Senin, 31 Mei 2010

Indonesia di Tengah Krisis Keuangan Global

Yayasan Jerman, Friedrich Ebert Stiftung dalam sebuah laporannya mengeluarkan prognosa laporan situasi Indonesia di tengah krisis keuangan global. Pengaruh krisis keuangan global, yang memuncak dengan ambruknya berbagai institusi keuangan di Amerika Serikat September 2008 lalu, dan menggoncang Eropa juga Jepang dan Cina memang tidak terasa langsung di Indonesia. Meskipun demikian khususnya sektor-sektor industri yang berorientasi ekspor seperti industri elektronik, rotan dan terutama industri tekstil yang meliputi dua juta lapangan kerja, akan sangat terpengaruh akibat menurunnya permintaan dari Eropa dari Amerika Serikat yang tentu saja berdampak pada produksi.



„Saya rasa efeknya baru benar-benar terasa di Indonesia dua hingga tiga bulan lagi, karena sekarang masih dikerjakan pesanan-pesanan dari masa Natal, Tahun Baru Cina. Apalagi masih banyak permintaan misalnya untuk bahan tekstil, sehubungan pemilu di Indonesia.“



Demikian disampaikan Erwin Schweißhelm, pimpinan Friedrich Ebert Stiftung Indonesia yang mengeluarkan laporan.
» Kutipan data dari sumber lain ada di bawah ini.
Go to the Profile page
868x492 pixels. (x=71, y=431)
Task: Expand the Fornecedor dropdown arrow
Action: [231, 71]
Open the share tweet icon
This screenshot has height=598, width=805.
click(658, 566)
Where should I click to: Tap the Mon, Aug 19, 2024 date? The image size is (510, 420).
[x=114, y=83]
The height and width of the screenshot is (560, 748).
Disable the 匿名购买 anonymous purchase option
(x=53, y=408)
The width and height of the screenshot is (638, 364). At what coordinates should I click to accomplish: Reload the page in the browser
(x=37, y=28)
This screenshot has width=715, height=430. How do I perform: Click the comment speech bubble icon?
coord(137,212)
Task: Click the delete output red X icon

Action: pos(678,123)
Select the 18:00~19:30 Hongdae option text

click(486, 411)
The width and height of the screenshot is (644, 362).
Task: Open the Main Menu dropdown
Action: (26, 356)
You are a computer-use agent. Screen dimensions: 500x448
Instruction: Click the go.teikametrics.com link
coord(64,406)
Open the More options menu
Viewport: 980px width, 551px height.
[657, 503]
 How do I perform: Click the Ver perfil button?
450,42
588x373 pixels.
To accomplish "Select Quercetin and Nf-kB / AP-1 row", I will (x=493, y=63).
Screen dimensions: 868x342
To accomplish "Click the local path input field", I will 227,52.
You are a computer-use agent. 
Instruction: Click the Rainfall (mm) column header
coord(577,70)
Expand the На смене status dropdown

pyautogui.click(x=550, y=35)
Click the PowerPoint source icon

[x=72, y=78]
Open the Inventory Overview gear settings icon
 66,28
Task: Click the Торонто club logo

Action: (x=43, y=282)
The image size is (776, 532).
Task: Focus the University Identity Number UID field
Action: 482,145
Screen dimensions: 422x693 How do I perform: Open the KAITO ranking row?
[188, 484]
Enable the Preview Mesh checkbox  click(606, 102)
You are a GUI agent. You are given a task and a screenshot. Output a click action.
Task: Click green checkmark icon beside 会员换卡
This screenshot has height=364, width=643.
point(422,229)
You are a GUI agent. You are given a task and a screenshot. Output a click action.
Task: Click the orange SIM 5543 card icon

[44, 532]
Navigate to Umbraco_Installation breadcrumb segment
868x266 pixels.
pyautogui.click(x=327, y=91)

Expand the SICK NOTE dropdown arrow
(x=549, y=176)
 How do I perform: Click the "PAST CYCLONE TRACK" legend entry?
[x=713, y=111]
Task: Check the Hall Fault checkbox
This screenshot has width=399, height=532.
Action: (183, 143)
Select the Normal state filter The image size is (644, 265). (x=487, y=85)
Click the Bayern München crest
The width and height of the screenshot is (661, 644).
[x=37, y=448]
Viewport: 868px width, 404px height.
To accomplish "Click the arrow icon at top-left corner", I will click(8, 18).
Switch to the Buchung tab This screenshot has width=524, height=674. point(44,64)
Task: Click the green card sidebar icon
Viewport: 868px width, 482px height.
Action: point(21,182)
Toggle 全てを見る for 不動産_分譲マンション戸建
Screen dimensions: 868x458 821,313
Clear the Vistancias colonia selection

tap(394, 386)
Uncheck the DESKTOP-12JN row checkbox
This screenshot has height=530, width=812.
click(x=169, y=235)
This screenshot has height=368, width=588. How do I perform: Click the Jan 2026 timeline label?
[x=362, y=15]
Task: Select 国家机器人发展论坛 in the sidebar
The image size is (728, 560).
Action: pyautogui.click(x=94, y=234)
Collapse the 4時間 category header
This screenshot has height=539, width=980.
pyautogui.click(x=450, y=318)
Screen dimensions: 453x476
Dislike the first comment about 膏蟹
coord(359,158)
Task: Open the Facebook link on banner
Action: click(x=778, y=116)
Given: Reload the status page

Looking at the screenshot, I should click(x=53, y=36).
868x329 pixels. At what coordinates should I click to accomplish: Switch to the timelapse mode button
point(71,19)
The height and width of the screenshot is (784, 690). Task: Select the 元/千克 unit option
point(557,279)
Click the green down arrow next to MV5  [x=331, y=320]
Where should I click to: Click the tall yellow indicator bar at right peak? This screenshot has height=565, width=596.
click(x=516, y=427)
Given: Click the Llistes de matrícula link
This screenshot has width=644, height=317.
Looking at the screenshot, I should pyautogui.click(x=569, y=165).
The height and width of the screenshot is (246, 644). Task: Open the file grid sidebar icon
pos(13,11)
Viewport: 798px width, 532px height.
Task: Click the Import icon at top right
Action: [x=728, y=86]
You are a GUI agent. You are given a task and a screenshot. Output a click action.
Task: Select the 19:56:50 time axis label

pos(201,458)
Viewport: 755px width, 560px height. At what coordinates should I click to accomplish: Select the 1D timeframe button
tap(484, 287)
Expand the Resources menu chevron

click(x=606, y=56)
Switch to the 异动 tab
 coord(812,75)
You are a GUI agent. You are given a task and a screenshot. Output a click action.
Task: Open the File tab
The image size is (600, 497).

Lebih lanjut dalam prognosa krisis keuangan tersebut Schweißhelm mengatakan: "Penurunan ini juga terlihat pada konsumsi dalam negeri. Bulan Januari misalnya, penjualan sepeda motor turun 22 persen. Saya juga membaca di Jakarta Post, jumlah orang yang mengunjungi bioskop, makan di restoran menurun.“



Krisis keuangan dunia saat ini mengingatkan pada krisis moneter Asia tahun 1998. Indonesia merupakan negara yang membutuhkan waktu paling lama untuk kembali pulih dari krisis Asia, yakni selama 8 tahun.



Namun menurut Erwin Schweißhelm, sulit untuk membandingkan kedua krisis tersebut. Krisis Asia hanya menyangkut ekonomi dan keuangan Asia, sedangkan di Eropa dan Amerika Serikat situasi ekonomi berjalan baik dan terdapat pertumbuhan ekonomi. Artinya negara-negara di Asia yang dilanda krisis cepat pulih, dan relatif sangat cepat kembali mengalami pertumbuhan ekonomi.



Juga dewasa ini Indonesia sudah memiliki pasar tenaga kerja reguler dan serikat pekerja yang lebih kuat, yang tidak akan menerima pemutusan hubungan kerja tanpa melakukan perlawanan. Sejak Desember 2008, militer dan polisi sudah melakukan berbagai latihan bersama untuk mengantisipasi terjadinya kerusuhan, juga terutama dalam rangka pemilu. Selain itu serikat pekerja telah mengajukan usulan konstruktif untuk mengatasi krisis dan meminta pembentukan dewan krisis yang anggotanya terdiri dari pihak perusahaan dan serikat pekerja, yayasan untuk pembayaran pesangon, penurunan bea impor dan penaikan tingkat bebas pajak. Tapi menurut Erwin Schweißhelm, PHK dan demonstrasi dalam dua atau tiga bulan mendatang tampaknya sulit dihindari.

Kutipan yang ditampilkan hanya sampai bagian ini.